Ну что ж, этот уютный подземный ход так никогда и не обнаружился, но для Франни Голдсмит, которая выросла в этом доме, мастерской (иногда называемой «инструментной» ее отцом и «этим грязным местом, куда твой отец ходит пить пиво» — ее матерью) было тоже достаточно Странные инструменты, приспособления. Огромный Комод с множеством ящичков, каждый из которых был на бит до отказа. Гвозди, шурупы, сверла, наждачная бумага (трех видов: мелкая, крупная, самая крупная), отвесы, уровни и множество других предметов, названия которых до сих пор оставались для нее загадкой. В мастерской было темно, только сорокаваттная лампа свешивалась на длинном шнуре с потолка да яркий круг света от лампы Тензора всегда был направлен в то место, где работал отец. Пахло пылью, маслом и табачным дымом, и теперь ей казалось, что обязательным должно быть правило: каждый отец обязан курить. Трубку, сигары, сигареты, марихуану, гашиш, салатные листья, что-нибудь. Потому что запах дыма был неотделим от ее собственного детства.

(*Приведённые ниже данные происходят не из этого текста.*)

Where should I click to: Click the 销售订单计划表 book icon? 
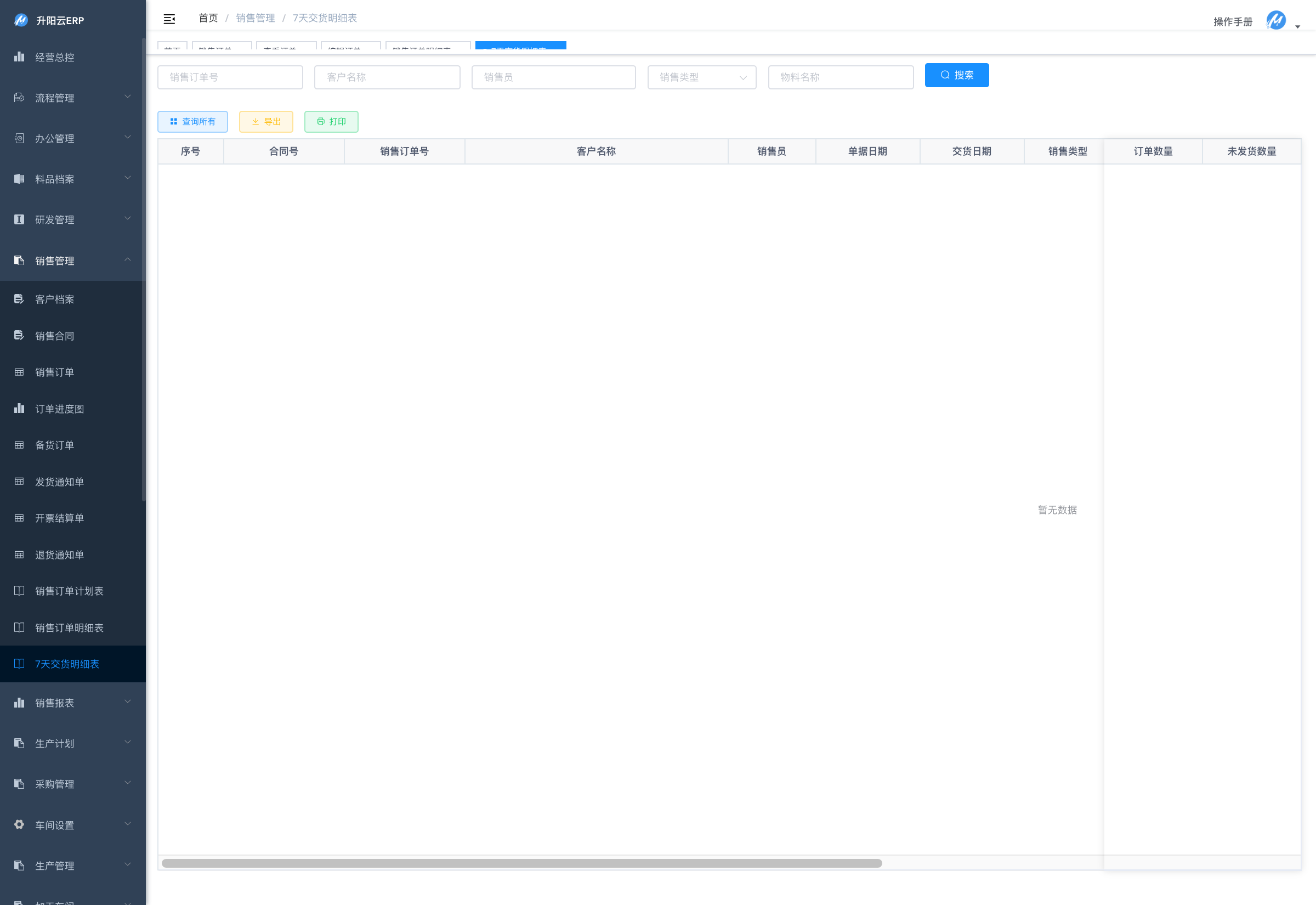(x=19, y=591)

«Подай мне вон тот гаечный ключ, Франни. Нет — поменьше. Что ты делала сегодня в школе?… Правда?… А почему Руфи Сирс хотела толкнуть тебя?… Да, это ужасно. Ужасная царапина. Но она гармонирует с цветом твоего платья, тебе не кажется? Теперь тебе остается только найти Руфи Сирс и заставить ее толкнуть тебя еще разок, чтобы оцарапать вторую ногу. Тогда все будет симметрично. Передай мне вон тот большой гаечный ключ, можешь?… Нет, вон тот, с желтой ручкой».
«Франни Голдсмит! Ты сейчас же выйдешь из этого ужасного места и снимешь одежду, в которой ходишь в школу! СИЮ ЖЕ… МИНУТУ! Ты же выпачкаешься!»
Даже теперь, когда ей двадцать один и она сгибается в дверном проеме и стоит между рабочим столом отца и старенькой печкой Бена Франклина, от которой исходит такое жаркое тепло в холодные зимы, те же чувства маленькой Франни Голдсмит, выросшей в этом доме, охватывают ее. Это ощущение иллюзорности, почти всегда смешанное с грустью о ее брате Фреде, которого она помнила довольно смутно и чья жизнь была так грубо и внезапно оборвана. Она могла стоять так часами, вдыхая запахи машинного масла и бензина, въевшиеся во все предметы, плесени, слабый аромат отцовского табака. Франни редко вспоминала, как это быть маленькой, но в этом месте ей это иногда удавалось, и это всегда было радостное чувство.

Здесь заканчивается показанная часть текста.